▶ **Exercise directions**
Quote the stretch of entries from the start through the line containing "Action: [1537, 946]", both ends included, and repeat those lines word for word.

▶ **Data rows**
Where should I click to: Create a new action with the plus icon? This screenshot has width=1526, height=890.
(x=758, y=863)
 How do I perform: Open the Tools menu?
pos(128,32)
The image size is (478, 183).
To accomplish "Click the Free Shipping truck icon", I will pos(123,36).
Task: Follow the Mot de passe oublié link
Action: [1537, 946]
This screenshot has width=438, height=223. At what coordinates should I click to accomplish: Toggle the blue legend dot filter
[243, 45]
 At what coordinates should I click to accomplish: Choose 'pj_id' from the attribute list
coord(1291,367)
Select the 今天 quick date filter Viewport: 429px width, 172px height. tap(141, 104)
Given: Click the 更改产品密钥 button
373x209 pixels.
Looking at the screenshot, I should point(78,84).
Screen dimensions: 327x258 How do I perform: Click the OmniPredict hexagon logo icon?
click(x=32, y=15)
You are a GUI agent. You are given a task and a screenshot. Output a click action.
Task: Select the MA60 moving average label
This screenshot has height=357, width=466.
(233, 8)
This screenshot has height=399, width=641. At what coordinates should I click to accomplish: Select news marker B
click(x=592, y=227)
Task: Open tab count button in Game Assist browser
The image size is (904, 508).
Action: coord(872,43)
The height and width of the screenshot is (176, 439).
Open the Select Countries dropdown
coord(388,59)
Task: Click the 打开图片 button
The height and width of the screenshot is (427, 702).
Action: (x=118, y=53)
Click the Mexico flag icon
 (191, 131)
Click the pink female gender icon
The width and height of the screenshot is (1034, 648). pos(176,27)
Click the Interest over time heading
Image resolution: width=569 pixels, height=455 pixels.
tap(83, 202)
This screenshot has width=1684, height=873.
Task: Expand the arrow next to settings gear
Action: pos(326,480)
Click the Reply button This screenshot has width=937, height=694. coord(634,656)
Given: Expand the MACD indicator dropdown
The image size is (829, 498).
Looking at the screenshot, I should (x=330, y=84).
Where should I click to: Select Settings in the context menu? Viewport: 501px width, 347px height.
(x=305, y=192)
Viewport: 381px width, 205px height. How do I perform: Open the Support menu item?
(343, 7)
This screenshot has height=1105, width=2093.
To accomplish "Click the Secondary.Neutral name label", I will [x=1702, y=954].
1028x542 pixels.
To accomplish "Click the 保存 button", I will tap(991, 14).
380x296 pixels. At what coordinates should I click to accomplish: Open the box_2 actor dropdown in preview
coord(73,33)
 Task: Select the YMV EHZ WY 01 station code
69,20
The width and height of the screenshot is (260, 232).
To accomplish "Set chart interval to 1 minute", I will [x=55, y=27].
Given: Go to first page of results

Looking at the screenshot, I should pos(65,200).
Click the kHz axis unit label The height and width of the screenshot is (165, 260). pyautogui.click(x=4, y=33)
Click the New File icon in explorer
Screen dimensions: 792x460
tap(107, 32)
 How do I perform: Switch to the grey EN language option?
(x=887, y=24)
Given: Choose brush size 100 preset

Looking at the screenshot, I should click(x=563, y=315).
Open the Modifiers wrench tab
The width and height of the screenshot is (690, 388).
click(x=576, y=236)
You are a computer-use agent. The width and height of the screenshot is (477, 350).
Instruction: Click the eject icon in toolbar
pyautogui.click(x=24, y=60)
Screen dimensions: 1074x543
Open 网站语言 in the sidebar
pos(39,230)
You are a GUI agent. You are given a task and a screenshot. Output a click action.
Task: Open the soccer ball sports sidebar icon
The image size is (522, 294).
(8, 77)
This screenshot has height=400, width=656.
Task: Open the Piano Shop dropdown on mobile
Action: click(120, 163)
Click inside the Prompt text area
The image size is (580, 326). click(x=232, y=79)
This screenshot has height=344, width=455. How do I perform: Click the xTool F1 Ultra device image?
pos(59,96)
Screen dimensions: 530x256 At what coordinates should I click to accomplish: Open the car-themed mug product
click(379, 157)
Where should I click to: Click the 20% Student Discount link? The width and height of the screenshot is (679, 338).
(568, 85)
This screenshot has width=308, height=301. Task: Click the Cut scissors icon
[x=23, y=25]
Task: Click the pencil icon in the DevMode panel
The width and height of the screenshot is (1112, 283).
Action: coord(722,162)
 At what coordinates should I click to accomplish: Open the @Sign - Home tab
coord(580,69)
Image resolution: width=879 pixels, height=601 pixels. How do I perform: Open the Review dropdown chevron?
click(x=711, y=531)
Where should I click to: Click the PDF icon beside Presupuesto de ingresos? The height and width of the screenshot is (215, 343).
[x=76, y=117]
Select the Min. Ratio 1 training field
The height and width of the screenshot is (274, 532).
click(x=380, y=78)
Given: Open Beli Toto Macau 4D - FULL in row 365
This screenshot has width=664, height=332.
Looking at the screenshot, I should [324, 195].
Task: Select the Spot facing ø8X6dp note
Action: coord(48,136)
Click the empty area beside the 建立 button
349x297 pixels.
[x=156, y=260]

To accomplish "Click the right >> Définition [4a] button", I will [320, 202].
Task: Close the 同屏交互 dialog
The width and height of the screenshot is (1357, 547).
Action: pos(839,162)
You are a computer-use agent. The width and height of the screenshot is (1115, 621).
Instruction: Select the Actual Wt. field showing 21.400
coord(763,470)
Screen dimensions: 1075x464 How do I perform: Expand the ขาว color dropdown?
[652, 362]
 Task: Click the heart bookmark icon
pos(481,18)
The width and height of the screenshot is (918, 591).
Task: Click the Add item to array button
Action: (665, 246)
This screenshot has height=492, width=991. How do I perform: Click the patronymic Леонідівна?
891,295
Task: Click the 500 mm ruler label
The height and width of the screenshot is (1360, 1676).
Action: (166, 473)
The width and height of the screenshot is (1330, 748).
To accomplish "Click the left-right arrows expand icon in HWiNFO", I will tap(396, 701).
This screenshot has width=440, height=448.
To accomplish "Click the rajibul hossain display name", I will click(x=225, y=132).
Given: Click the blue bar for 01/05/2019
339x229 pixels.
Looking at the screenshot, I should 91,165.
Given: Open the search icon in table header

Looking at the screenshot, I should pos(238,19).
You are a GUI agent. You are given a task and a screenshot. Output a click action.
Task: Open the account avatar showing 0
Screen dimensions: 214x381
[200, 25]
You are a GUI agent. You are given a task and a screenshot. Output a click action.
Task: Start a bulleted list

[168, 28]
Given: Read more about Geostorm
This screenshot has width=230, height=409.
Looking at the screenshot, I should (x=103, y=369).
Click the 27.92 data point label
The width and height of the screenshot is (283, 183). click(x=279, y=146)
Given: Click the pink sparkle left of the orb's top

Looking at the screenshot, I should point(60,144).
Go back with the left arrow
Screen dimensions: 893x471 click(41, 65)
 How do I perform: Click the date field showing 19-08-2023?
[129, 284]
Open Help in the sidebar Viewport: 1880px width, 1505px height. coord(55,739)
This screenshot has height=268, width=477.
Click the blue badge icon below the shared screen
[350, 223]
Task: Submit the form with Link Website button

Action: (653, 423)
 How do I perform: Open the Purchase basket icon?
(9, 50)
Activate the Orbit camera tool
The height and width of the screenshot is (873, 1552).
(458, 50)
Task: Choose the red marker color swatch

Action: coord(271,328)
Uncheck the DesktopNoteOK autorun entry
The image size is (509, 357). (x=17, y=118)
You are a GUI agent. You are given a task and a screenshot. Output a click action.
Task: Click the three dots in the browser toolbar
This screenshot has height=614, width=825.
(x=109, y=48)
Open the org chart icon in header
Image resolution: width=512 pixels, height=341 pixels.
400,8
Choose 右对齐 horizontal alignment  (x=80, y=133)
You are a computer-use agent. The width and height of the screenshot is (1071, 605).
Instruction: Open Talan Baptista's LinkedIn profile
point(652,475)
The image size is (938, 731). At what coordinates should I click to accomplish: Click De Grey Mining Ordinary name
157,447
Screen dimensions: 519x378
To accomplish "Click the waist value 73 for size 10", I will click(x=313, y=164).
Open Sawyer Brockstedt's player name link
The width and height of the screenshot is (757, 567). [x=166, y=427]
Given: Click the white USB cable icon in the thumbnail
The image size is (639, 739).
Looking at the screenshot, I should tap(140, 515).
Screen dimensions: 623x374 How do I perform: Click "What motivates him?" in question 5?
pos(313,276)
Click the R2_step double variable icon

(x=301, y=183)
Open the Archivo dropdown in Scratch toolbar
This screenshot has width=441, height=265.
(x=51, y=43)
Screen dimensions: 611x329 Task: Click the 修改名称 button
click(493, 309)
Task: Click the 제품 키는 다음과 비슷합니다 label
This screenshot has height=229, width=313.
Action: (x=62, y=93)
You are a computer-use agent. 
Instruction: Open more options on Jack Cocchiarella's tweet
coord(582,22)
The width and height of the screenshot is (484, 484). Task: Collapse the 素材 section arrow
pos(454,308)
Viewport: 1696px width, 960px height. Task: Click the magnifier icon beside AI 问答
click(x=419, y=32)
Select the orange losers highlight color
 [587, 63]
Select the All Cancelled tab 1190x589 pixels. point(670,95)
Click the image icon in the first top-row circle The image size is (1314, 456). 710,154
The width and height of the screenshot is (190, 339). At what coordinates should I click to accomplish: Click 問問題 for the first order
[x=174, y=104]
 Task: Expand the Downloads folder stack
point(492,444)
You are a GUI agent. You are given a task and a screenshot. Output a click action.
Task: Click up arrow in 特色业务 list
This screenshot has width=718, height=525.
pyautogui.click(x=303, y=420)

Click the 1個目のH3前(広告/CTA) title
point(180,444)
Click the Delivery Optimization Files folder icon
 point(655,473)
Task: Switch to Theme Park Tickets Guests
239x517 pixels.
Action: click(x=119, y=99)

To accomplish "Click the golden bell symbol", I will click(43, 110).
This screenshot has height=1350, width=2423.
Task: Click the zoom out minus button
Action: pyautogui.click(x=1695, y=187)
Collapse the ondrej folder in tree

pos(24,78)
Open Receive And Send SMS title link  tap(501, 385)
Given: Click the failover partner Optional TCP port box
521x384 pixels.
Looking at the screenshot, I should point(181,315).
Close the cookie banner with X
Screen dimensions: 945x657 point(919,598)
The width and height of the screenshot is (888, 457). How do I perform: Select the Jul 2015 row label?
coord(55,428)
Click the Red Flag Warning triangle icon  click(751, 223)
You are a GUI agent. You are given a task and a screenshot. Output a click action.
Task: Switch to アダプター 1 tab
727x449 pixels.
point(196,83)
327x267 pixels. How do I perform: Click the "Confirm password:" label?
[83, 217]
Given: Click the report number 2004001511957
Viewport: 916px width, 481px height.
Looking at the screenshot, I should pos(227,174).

▶ **Answer below**
Where should I click to: Create a new action with the plus icon? This screenshot has width=1526, height=890.
(x=758, y=863)
 How do I perform: Open the Tools menu?
pos(128,32)
The image size is (478, 183).
To accomplish "Click the Free Shipping truck icon", I will pos(123,36).
Task: Follow the Mot de passe oublié link
Action: [1537, 946]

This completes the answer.